Manifestement, les changements climatiques pourraient potentiellement affecter les ours polaires de manière très sérieuse, bien que ceci ne relève, à l’heure actuelle, que du domaine théorique. Dans la réalité, les ours polaires sont nombreux et se portent bien », a déclaré le ministre de l’Environnement du Nunavut, Patterk Netser, dans un communiqué émis le 28 décembre.
Le gouvernement du Nunavut craint que l’interdiction de la chasse ne prive les communautés inuit d’une importante source de revenus. Le Canada est le seul pays au monde à permettre la chasse sportive à l’ours polaire, une activité saisonnière qui attire surtout des clients américains.

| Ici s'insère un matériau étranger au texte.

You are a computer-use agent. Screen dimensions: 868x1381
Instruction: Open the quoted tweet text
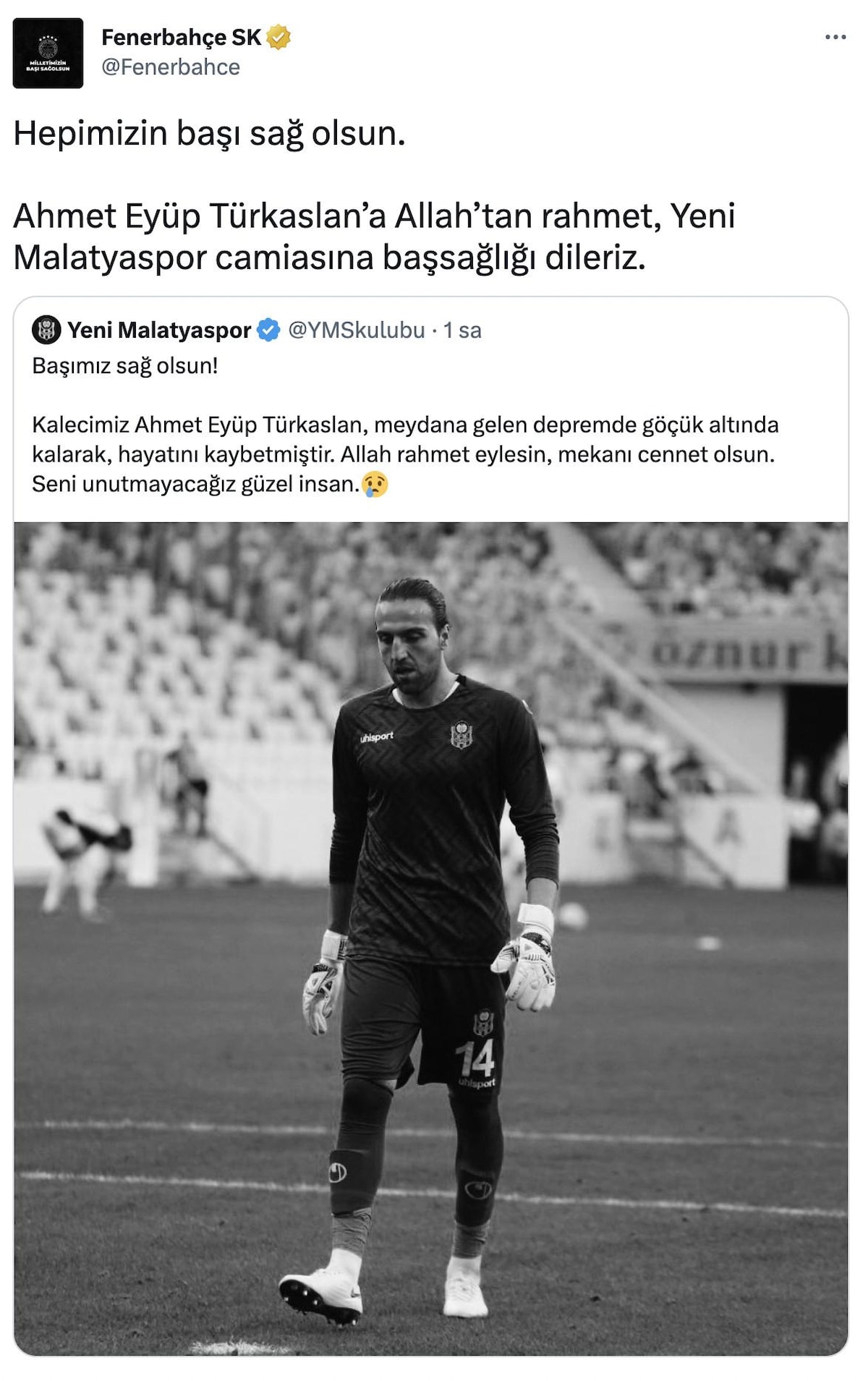pyautogui.click(x=405, y=425)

Le ministre Netser fait la comparaison avec les campagnes internationales contre la chasse aux phoques qui ont eu des conséquences néfastes sur l’industrie nunavoise des fourrures. « L’activisme de Greenpeace au cours des années 1980 a détruit notre économie basée sur la chasse aux phoques. Greenpeace affirmait plus tard, et malheureusement trop tard, qu’il n’avait pas souhaité faire de tort aux Inuit », rappelle le ministre de l’Environnement.
Le gouvernement des Territoires du Nord-Ouest, qui s’affiche depuis longtemps contre une éventuelle interdiction de la chasse à l’ours polaire, n’a pas émis de commentaires officiels.